Mais l’exil, s’il règle parfois la question matérielle, laisse toujours les exilés à cheval sur 2 mondes : celui qu’ils ont quitté et auquel ils restent toujours attachés par mille et une racines et celui où ils vivent désormais et qui ne pourra jamais être complètement le leur. “Pourtant, l’impression de vivre au mauvais endroit et au mauvais moment ne l’avait jamais quitté. Il sentait que sa condition d’exilé, d’émigré ou d’expatrié – peu importe, le résultat pour lui était le même – l’avait empêché de penser même à un bref retour et l’avait condamné à vivre une existence amputée, qui lui permettait d’imaginer un avenir mais où il ne pouvait pas se défaire du passé qu’il avait mené jusque-là et à être qui il était, ce qu’il était et comme il était.
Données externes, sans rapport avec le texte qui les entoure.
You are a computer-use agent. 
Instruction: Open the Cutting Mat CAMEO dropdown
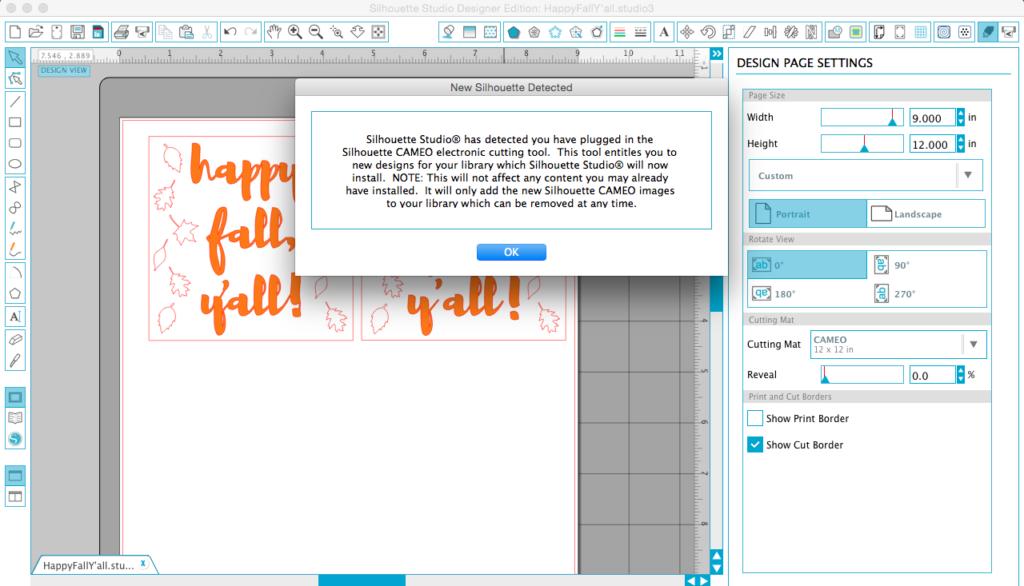pos(898,344)
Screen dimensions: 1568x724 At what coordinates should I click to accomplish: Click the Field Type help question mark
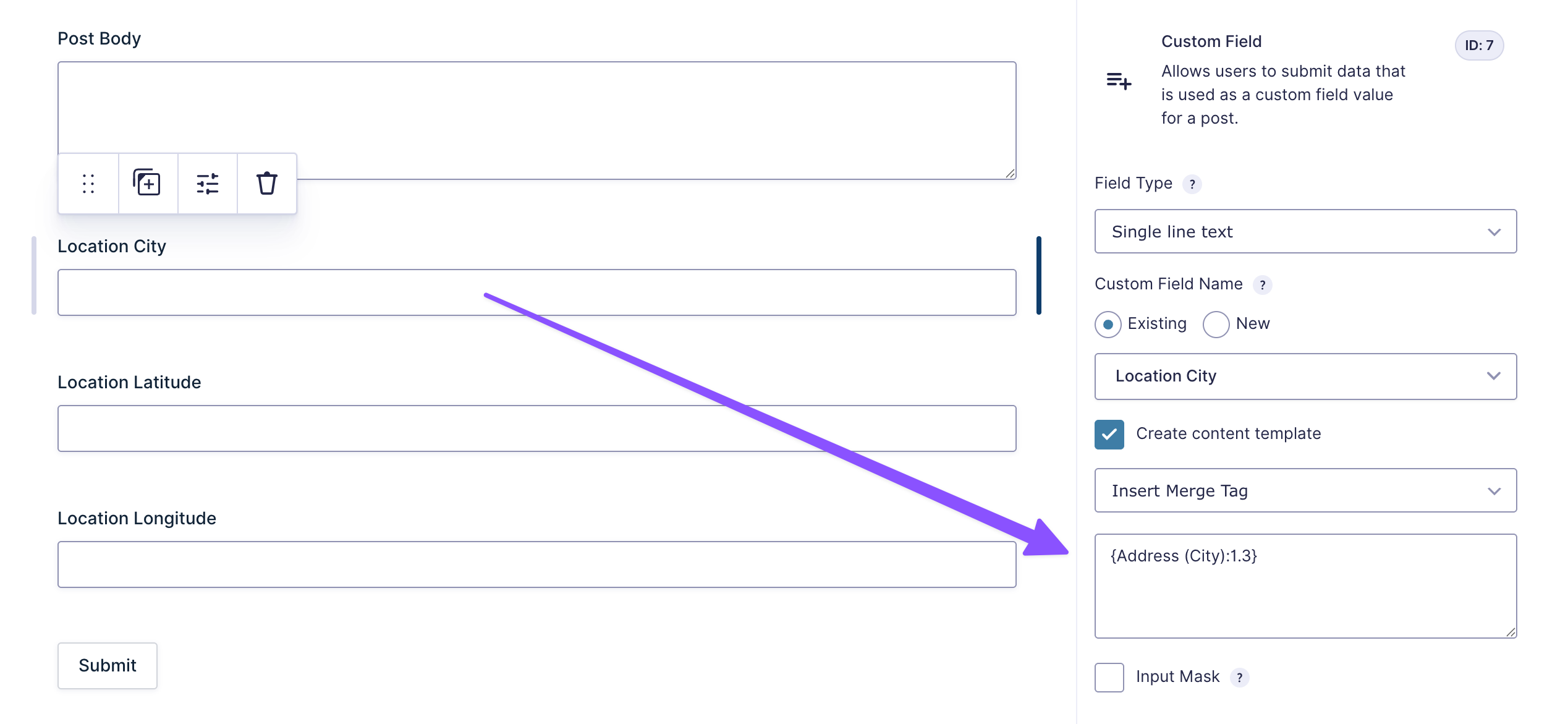(x=1192, y=184)
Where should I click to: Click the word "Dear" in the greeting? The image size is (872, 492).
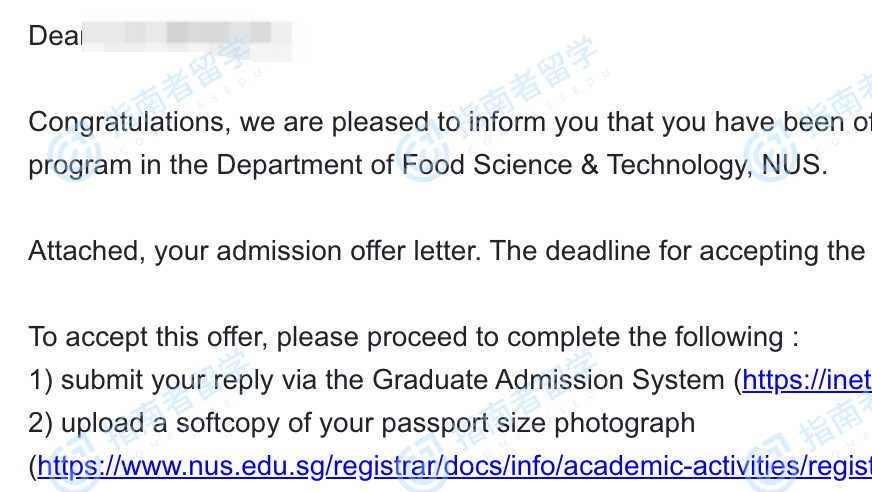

La conviction de ne plus jamais avoir d’appartenance ne le quittait jamais“.

Certains, à certains moments, se retrouveront montrant ainsi que par-delà les distances et les “aventures “de vie différentes, la fidélité, l’amitié, l’amour seront toujours présents.  Car restera toujours “l’image d’un clan, à présent dispersé à travers le monde, décimé par la mort, mais fondamentalement impossible à briser“.

Jacno

(1) D’après la chanson du groupe Kansas :

“De la poussière dans le vent
Nous ne sommes que de la poussière dans le vent
De la poussière dans le vent
Chaque chose n’est que de la poussière dans le vent
Le vent…”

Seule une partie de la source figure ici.